Do You Offer Your Employees the Opportunity to Work Remote?
Why Should Your Employees Have a Remote Work Option?
A recent survey shows 72% of the workforce says that if the employer allows remote work the employee is more willing to stay in their job. This is an important consideration for employers struggling to find talent. Given that most employers spend about one-fifth of an employee’s salary on finding their replacement, there are some positive fiscal implications in relation to employee retention to consider.
Employees say working remotely for even part of the week helps with:
- Improved work-life balance and flexible schedules.
- Less stress and cost over commuting.
- Lower environmental impact over commuting every day.
- Higher productivity.
Contrary to what you may believe, employees working from home have fewer distractions and are more productive. A two-year Stanford study found remote workers are 14% more productive and also work longer when they are at home. In addition to helping you retain your workforce longer, what are some other benefits of remote work for employers?
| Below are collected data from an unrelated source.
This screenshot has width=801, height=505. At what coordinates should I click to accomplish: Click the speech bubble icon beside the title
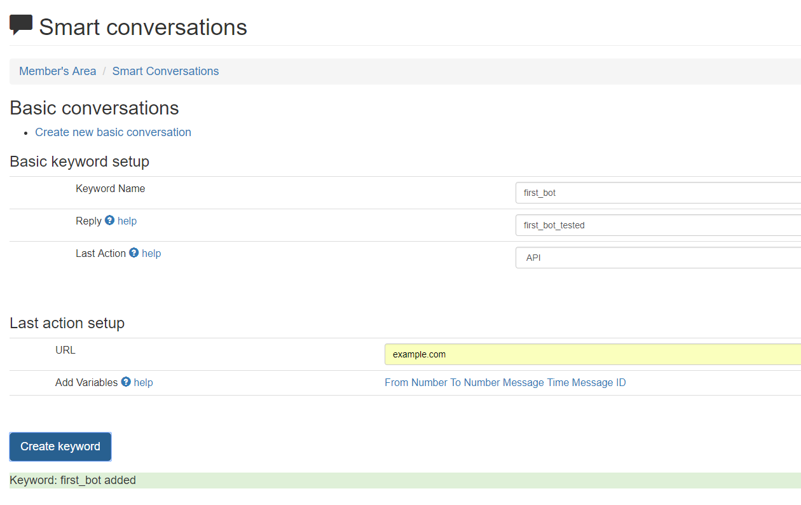(21, 25)
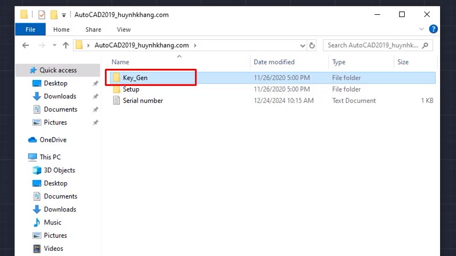Click inside the search box
The image size is (456, 256).
tap(373, 45)
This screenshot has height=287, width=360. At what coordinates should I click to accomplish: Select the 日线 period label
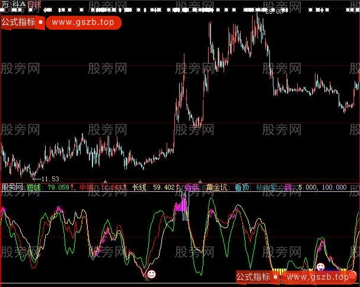pos(34,4)
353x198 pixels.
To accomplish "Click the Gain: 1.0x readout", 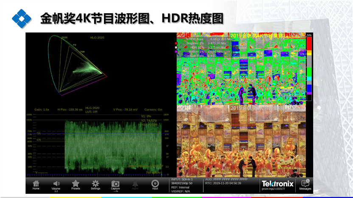I will click(x=42, y=109).
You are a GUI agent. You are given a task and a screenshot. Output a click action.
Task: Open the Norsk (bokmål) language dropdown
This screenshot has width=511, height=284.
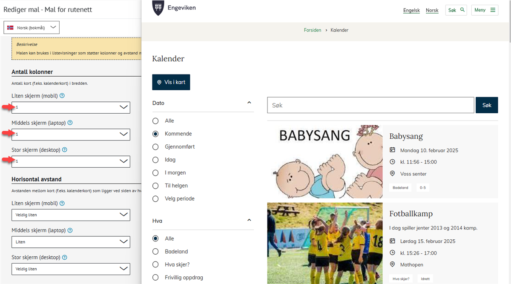32,28

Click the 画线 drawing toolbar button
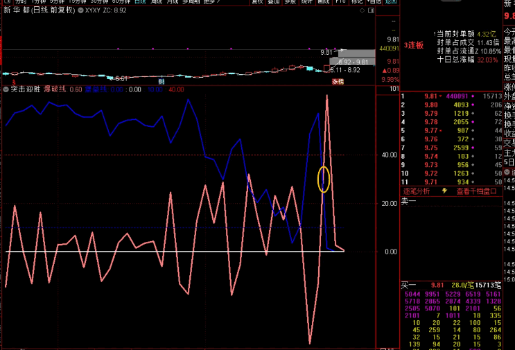click(x=322, y=2)
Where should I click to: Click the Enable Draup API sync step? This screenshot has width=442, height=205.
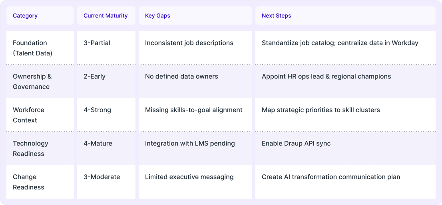click(296, 144)
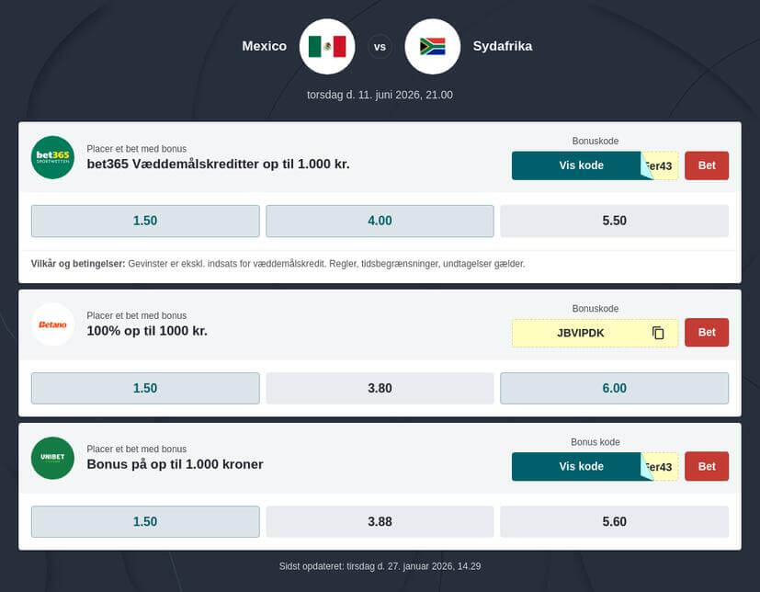Select the 6.00 odds at Betano
760x592 pixels.
[613, 388]
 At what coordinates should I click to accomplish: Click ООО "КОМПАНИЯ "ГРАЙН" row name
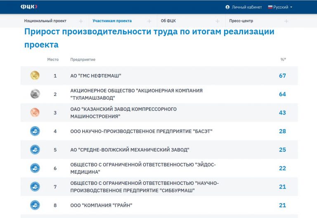point(101,205)
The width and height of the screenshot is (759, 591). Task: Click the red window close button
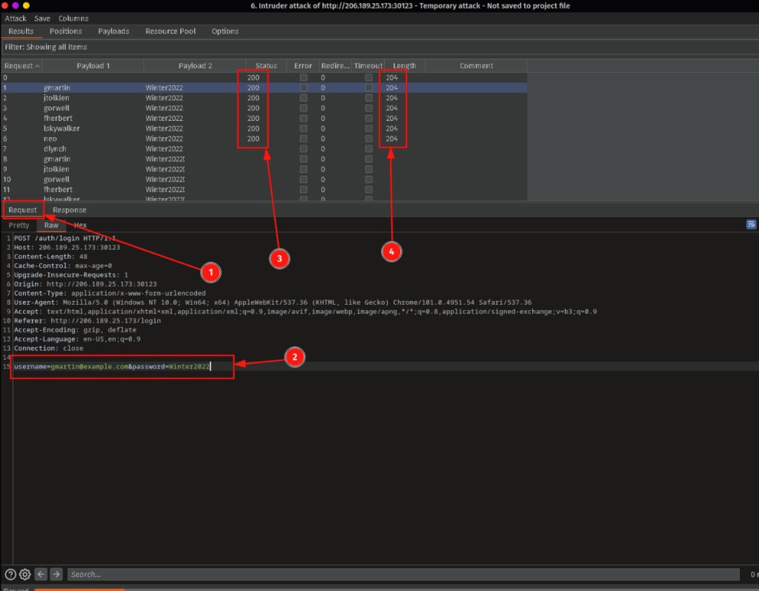click(x=5, y=5)
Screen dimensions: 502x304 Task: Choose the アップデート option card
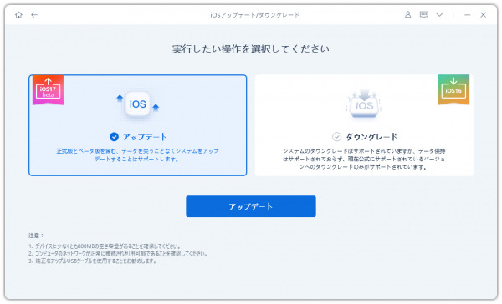(x=138, y=125)
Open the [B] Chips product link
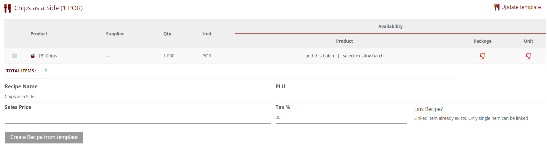 pyautogui.click(x=48, y=56)
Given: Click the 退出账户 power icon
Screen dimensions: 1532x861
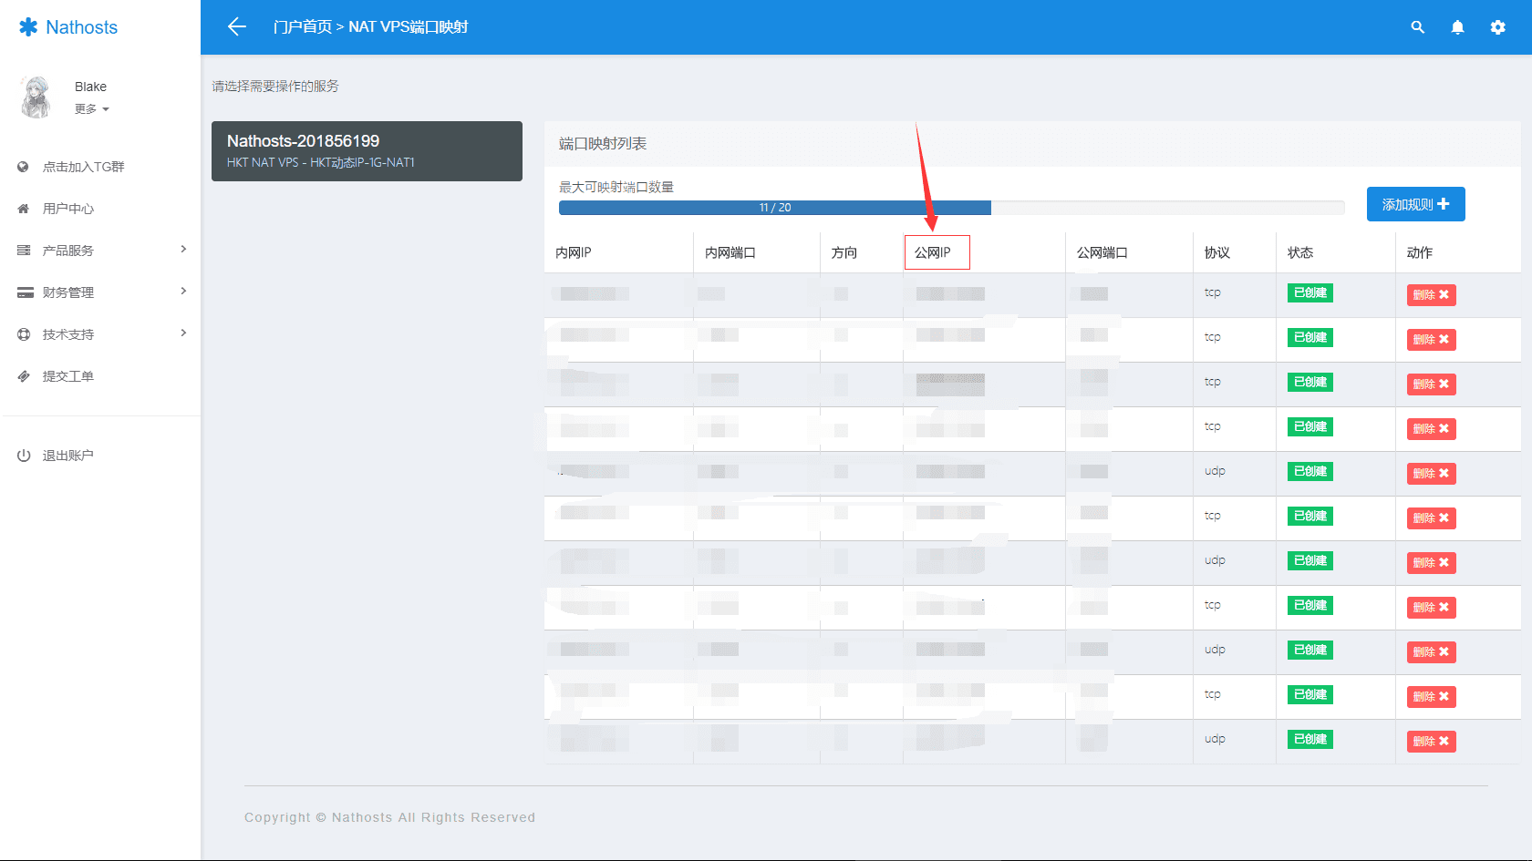Looking at the screenshot, I should tap(24, 456).
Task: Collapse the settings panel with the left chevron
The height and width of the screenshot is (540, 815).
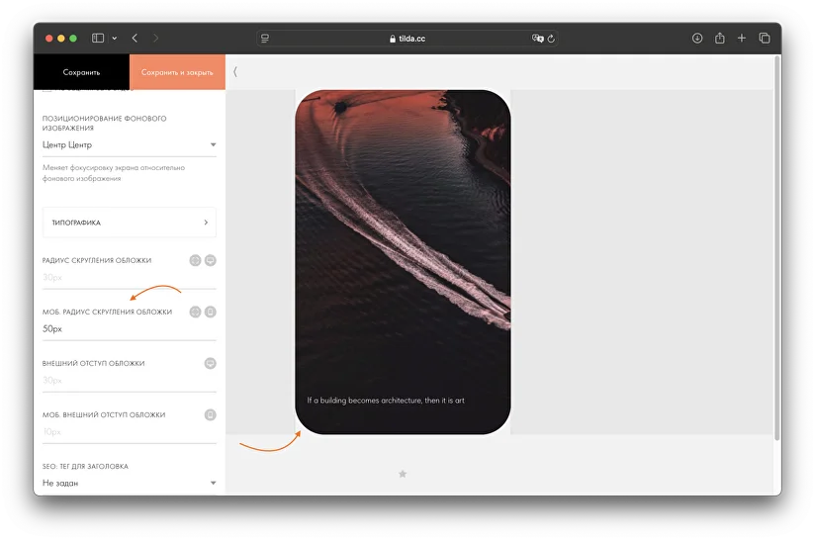Action: 235,72
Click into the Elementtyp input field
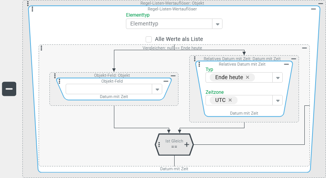This screenshot has height=178, width=326. 169,24
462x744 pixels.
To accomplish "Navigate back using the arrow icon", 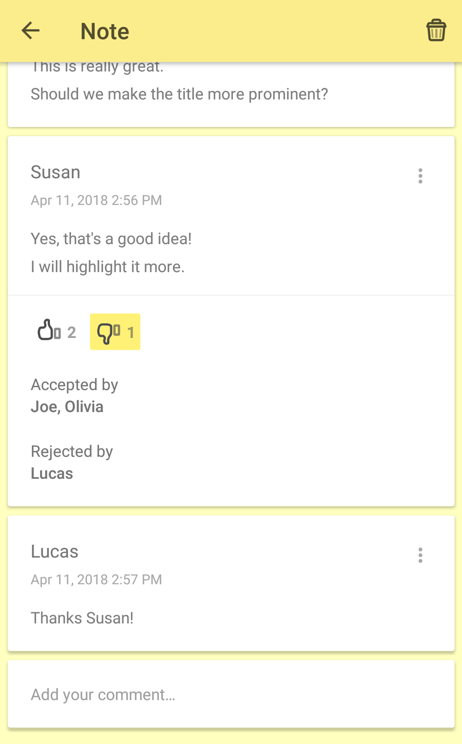I will 30,31.
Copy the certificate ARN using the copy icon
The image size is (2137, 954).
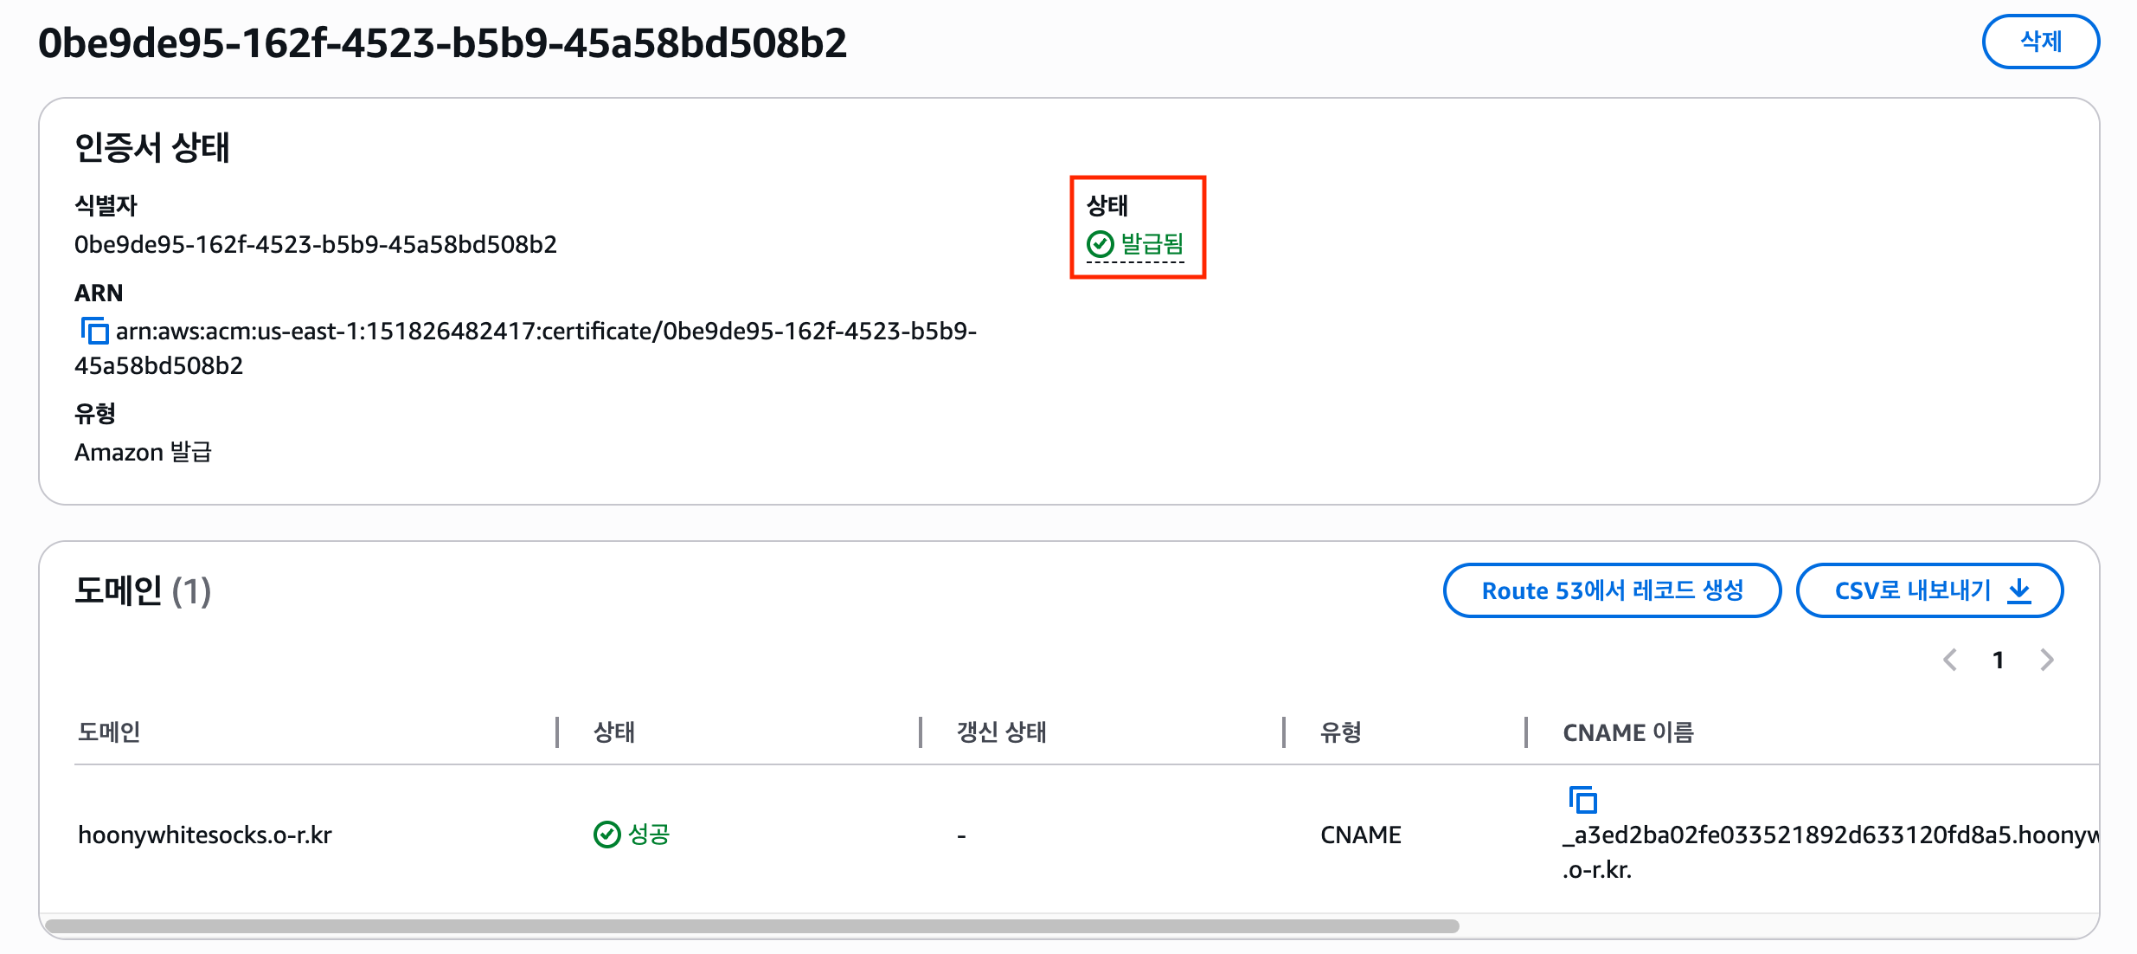point(94,331)
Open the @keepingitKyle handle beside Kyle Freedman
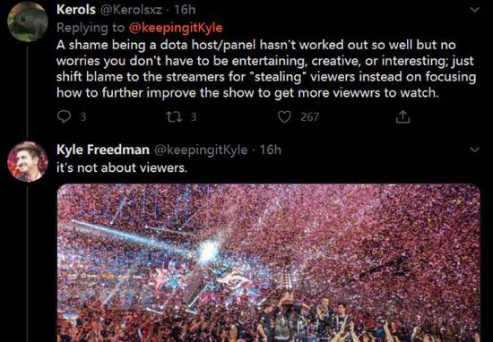The image size is (493, 342). click(201, 150)
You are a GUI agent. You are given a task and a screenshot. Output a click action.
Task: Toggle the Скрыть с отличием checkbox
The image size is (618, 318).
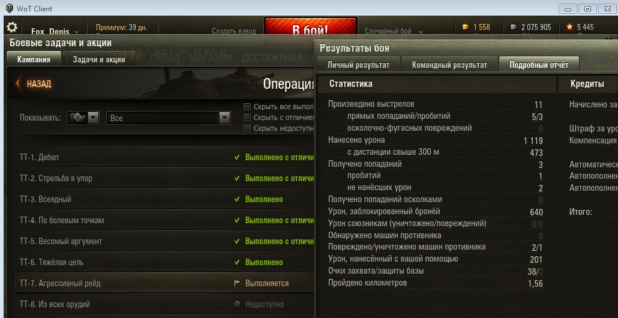click(247, 118)
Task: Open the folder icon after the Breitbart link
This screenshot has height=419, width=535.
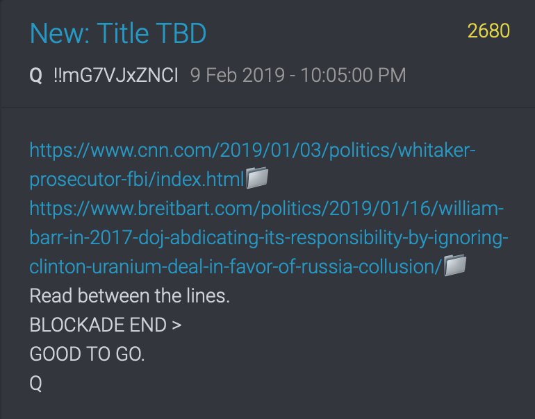Action: click(x=455, y=265)
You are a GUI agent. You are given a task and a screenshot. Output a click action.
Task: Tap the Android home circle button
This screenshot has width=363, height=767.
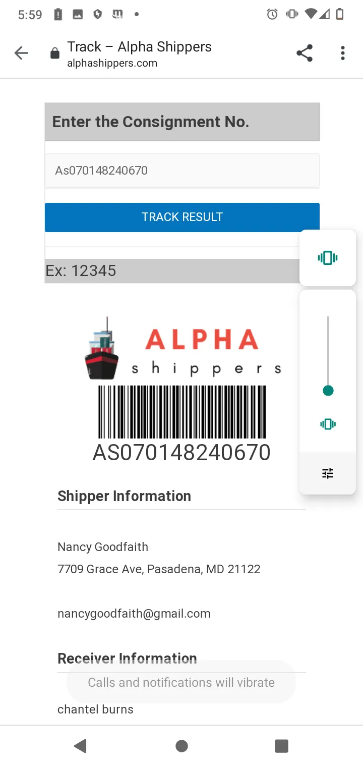tap(182, 746)
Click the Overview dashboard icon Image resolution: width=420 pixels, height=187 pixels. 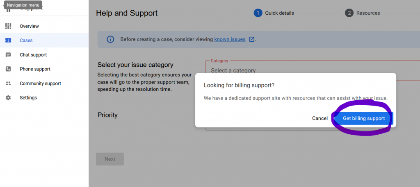[x=8, y=26]
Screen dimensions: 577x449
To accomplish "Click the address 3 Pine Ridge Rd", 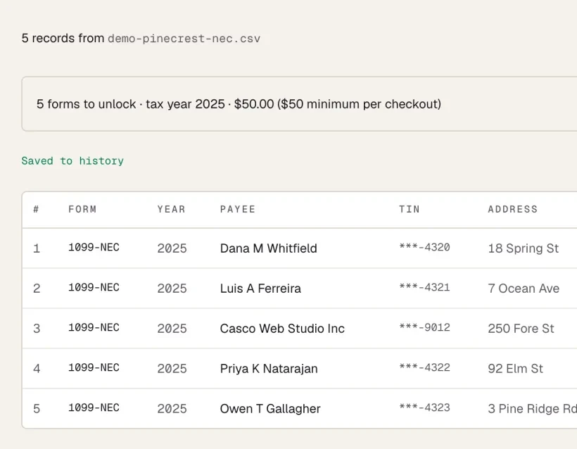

Why Should Employers Allow Remote Work?
One recent survey shows that in-office employees lose about 20% of their productivity due to office distractions.
One big benefit for the employer of allowing remote work is that they no longer are tied to a geographic location for hiring. They literally have a nationwide candidate pool to choose from. With that said, there are some challenges to this that you must consider. First, is the fact that your business may not be registered as an employer in the state you’re hiring in. This takes time and can be a lot to coordinate if you are conducting a wide search across the U.S.
Second, these rules are ever-changing. If you’re not on top of the changes to labor laws or tax requirements at the regional, state, and national levels it’s easy to pick up fines from these entities that can not only cost you big money but also damage your reputation. Did we mention these laws are in no way consistent across state lines?
The new remote work model requires you to make some changes to your business. But some of these changes should also be under the hood. If you’re considering or have recently expanded your work strategies to include remote workers, it’s time to look closely at the effort you’re putting into administering these workers.